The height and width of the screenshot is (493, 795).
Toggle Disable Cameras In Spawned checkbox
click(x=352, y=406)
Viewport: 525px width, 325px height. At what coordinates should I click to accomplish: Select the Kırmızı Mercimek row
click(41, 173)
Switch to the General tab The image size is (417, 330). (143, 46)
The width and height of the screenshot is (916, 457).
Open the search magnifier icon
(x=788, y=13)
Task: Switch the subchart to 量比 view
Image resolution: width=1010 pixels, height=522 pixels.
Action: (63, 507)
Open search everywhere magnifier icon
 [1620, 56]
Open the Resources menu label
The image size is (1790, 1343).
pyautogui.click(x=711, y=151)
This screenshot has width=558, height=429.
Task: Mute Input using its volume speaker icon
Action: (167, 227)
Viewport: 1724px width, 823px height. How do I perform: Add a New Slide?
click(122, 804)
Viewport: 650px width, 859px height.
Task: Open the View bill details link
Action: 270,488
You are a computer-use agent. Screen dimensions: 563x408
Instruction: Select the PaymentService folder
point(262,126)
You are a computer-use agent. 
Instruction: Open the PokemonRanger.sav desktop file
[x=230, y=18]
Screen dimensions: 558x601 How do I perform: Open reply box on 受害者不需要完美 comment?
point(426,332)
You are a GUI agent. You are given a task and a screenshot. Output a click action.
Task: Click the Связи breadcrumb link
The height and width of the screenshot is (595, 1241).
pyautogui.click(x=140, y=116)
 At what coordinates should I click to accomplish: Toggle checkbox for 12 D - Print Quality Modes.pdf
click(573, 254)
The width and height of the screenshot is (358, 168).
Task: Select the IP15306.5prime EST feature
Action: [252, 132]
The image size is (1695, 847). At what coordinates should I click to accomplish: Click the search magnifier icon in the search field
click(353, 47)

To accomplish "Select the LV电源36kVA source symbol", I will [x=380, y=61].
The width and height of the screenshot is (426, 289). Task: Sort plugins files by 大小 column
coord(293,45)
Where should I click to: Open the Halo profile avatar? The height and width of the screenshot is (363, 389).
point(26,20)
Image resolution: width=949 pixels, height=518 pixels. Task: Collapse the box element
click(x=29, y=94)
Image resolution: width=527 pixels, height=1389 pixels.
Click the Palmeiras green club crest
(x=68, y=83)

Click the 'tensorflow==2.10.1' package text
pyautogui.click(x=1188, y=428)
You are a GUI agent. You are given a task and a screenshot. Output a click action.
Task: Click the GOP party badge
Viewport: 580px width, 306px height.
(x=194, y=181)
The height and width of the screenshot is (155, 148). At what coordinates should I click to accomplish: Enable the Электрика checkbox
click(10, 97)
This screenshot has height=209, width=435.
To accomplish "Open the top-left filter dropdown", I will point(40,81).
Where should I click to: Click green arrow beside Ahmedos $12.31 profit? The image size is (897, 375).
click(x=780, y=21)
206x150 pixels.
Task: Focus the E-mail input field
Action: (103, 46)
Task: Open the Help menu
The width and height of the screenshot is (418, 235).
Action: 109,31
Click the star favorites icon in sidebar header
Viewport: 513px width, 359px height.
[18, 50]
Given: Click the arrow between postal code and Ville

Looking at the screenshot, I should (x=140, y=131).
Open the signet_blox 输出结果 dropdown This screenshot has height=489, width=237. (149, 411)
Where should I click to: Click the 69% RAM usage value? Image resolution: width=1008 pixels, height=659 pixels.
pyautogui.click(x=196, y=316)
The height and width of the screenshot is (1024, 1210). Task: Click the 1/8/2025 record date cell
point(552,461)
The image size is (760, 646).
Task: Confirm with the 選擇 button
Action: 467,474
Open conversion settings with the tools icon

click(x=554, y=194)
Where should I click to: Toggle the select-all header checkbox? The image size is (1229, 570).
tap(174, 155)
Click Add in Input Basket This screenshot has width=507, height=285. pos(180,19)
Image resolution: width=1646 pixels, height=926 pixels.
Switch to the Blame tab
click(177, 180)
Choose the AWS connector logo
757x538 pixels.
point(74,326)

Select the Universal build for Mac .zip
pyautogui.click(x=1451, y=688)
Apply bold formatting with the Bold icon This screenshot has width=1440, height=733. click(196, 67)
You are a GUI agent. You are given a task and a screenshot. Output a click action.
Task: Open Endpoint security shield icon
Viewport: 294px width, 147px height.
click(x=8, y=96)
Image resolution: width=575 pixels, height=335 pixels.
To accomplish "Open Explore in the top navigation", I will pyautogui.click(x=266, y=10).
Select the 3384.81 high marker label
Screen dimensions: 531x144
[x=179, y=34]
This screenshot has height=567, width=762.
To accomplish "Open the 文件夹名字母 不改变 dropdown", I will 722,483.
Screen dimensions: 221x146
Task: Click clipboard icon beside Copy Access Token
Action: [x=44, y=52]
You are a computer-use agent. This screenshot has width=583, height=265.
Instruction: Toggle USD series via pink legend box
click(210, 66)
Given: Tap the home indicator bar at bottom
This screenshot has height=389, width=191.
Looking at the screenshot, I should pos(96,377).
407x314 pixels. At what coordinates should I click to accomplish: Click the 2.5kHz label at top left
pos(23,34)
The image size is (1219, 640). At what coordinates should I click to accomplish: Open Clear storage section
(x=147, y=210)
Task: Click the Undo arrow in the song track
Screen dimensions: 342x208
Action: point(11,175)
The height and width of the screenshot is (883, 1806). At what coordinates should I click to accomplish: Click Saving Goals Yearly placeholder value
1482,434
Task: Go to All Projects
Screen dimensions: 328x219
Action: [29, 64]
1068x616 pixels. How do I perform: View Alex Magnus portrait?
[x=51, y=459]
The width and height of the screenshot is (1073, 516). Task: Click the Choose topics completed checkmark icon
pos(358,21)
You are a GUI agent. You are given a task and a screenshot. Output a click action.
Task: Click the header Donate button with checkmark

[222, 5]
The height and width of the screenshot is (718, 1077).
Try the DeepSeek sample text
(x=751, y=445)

**Request**
Reproduce the data above verbatim, starting at the line that contains "The height and width of the screenshot is (1024, 1210)." and ending at the line that contains "tap(174, 155)", both lines included.

**Finished exercise**
The height and width of the screenshot is (1024, 1210). Task: Click the 1/8/2025 record date cell
point(552,461)
The image size is (760, 646).
Task: Confirm with the 選擇 button
Action: 467,474
Open conversion settings with the tools icon

click(x=554, y=194)
Where should I click to: Toggle the select-all header checkbox? The image size is (1229, 570).
tap(174, 155)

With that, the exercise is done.